Em audiência com representantes da Secretaria Municipal de Educação de Propriá, ocorrida nesta segunda-feira, dia 21, o SINTESE reafirmou que professores e professoras da rede pública de Sergipe seguem em greve pela vida.

Durante a audiência, o Secretário de Educação do município, Glaedson Novais, apresentou uma proposta de retomada das aulas presenciais, de forma híbrida, para o dia 5 de julho. Diante da proposta as representantes dos professores fizeram questão de mais uma vez colocar que o retorno às aulas presenciais só é possível com garantia de medidas de segurança sanitária.

Professores e professoras da rede estadual e das redes municipais de Sergipe estão em greve desde o dia 10 de maio. A categoria defende que o retorno às aulas presenciais só pode ocorrer diante da vacinação de todos os trabalhadores e trabalhadoras da educação; testagem em massa de estudantes; garantia de condições sanitárias nas escolas; e adoção de protocolo de segurança para casos de Covid-19 na escola.

Vale ressaltar, que mesmo com a greve, professores e professoras seguem ministrando suas aulas de forma remota, através de aplicativos online.

A diretora do departamento de bases municipais do SINTESE, professora Emanuela Pereira, faz questão de lembrar que prefeitos, prefeitas e secretarias municipais de educação de todo estado receberam ofício do SINTESE que informava sobre a greve dos professores e sobre as condições da categoria para a retomada das aulas presenciais.

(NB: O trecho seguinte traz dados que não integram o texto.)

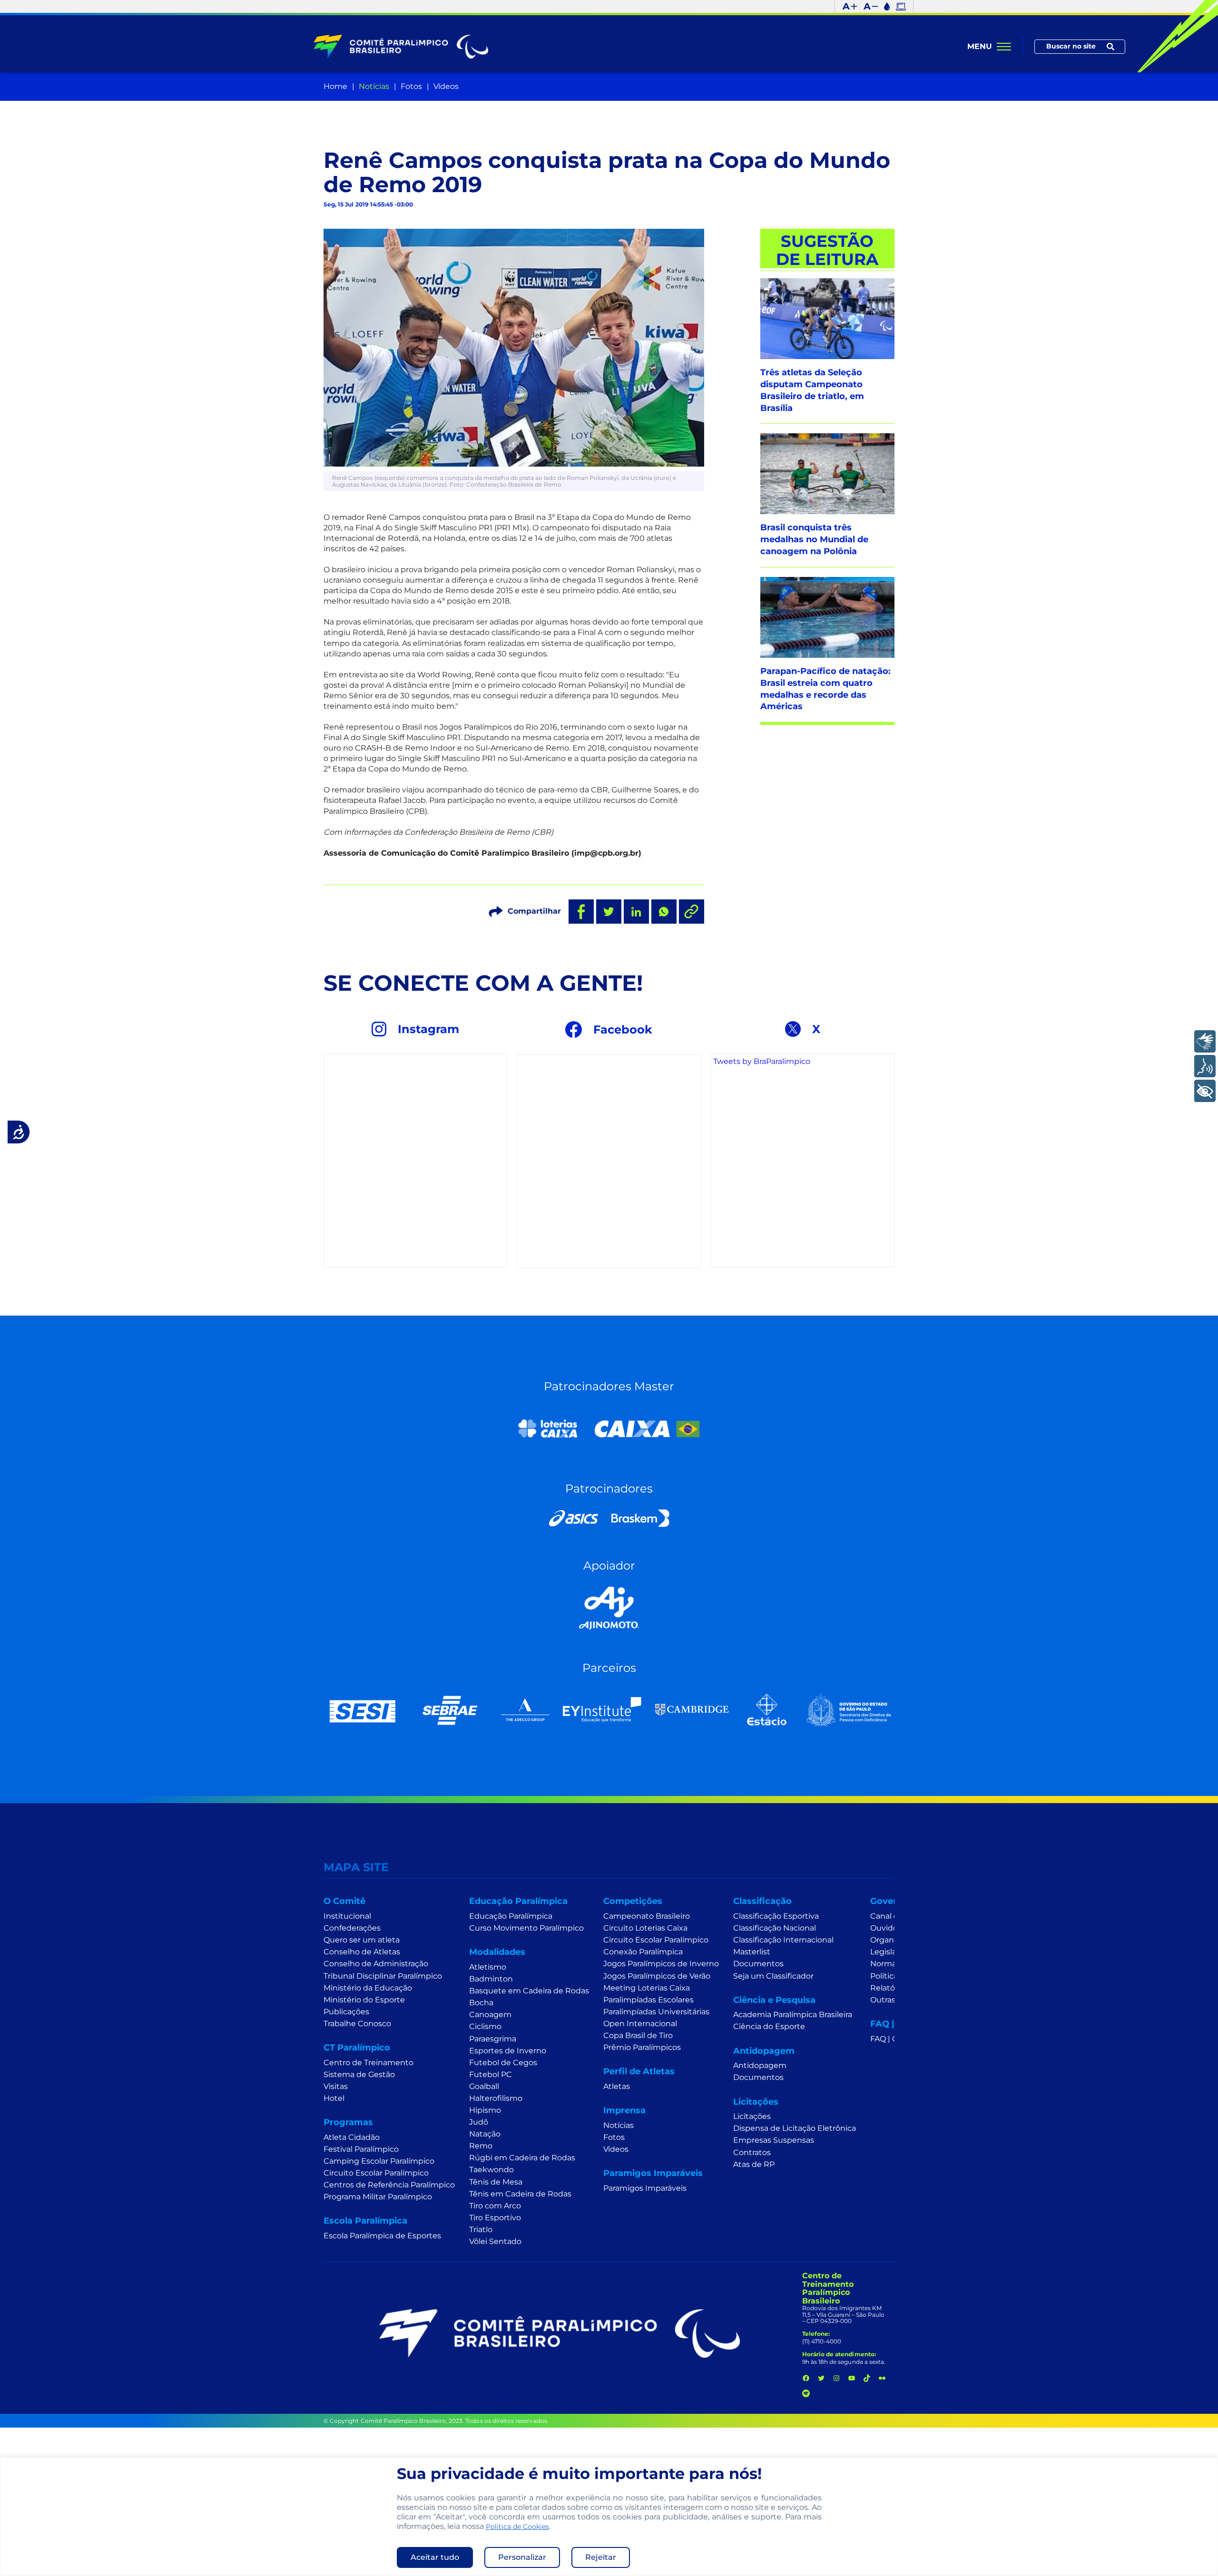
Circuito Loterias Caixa (645, 1927)
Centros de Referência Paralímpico (389, 2184)
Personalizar (522, 2557)
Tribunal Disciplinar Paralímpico (383, 1976)
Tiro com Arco (495, 2205)
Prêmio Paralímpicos (642, 2047)
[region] (609, 2516)
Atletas (616, 2086)
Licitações (752, 2116)
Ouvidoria (888, 1927)
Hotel (334, 2098)
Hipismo (485, 2110)
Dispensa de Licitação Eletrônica (794, 2128)
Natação (485, 2133)
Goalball (484, 2086)
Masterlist (751, 1951)
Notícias (374, 86)
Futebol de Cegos (503, 2062)
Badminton (491, 1978)
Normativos (892, 1963)
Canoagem (490, 2014)
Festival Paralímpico (361, 2149)
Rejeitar (600, 2557)
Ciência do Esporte (769, 2026)
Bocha (481, 2002)
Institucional (347, 1916)
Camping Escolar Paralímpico (379, 2161)
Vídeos (446, 86)
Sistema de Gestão (359, 2074)
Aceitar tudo (435, 2557)
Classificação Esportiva (776, 1916)
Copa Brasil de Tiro (638, 2035)
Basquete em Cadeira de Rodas (529, 1990)
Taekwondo (491, 2169)
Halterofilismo (495, 2098)
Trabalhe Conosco (357, 2023)
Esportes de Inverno (507, 2050)
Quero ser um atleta (362, 1939)
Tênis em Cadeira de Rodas (520, 2193)
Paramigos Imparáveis (645, 2188)
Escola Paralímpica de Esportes (382, 2235)
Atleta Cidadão (352, 2137)
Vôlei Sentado (495, 2241)
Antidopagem (759, 2065)
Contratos (752, 2152)
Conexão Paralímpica (643, 1951)
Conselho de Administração (376, 1963)
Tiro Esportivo (495, 2217)
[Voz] (1205, 1066)
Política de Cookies (517, 2526)
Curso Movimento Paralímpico (526, 1927)
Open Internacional (640, 2023)
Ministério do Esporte (364, 1999)
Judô (478, 2122)
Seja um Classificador (773, 1976)
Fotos (411, 86)
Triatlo (480, 2229)
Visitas (336, 2086)
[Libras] (1205, 1041)
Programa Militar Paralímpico (378, 2196)
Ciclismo (485, 2026)
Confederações (352, 1927)
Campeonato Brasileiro (646, 1916)
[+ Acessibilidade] (1205, 1091)
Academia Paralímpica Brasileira (792, 2014)
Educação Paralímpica (510, 1916)
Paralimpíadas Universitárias (656, 2011)
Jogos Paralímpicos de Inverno (661, 1963)
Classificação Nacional (774, 1927)
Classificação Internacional (783, 1939)
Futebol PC (490, 2074)
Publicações (346, 2011)
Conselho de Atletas (362, 1951)
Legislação (890, 1951)
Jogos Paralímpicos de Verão (656, 1976)
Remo (480, 2145)
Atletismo (487, 1966)
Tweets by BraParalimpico (761, 1061)
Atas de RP (754, 2164)
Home (335, 86)
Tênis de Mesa (495, 2181)
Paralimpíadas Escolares (648, 1999)
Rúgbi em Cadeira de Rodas (522, 2157)
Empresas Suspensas (773, 2140)
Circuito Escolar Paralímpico (376, 2172)
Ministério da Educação (368, 1987)
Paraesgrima (492, 2038)
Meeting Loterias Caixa (646, 1987)
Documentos (758, 1963)
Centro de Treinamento (368, 2062)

 “A audiência foi curta, pois não havia o que se debater: Estamos em greve pela vida. Não podemos expor estudantes, professores, professoras, funcionários das escolas e os familiares de todos nós a um vírus que já tirou a vida mais de 500 mil brasileiros. Seguimos batendo, na tecla que aulas presenciais somente com segurança, vidas não podem ser repostas. O momento ainda é crítico em nosso país e em nosso estado. Reabrir as escolas, retomar as aulas presenciais, sem a imunização dos trabalhadores da educação, segurança sanitária e sem a adoção de protocolos sérios é fazer pouco caso da gravidade do que estamos vivenciando, é contribuir para ampliar essa tragédia”, afirma a dirigente do SINTESE.  

Na próxima sexta-feira, 25, professores e professoras de Propriá se reunirão, de forma virtual, em assembleia.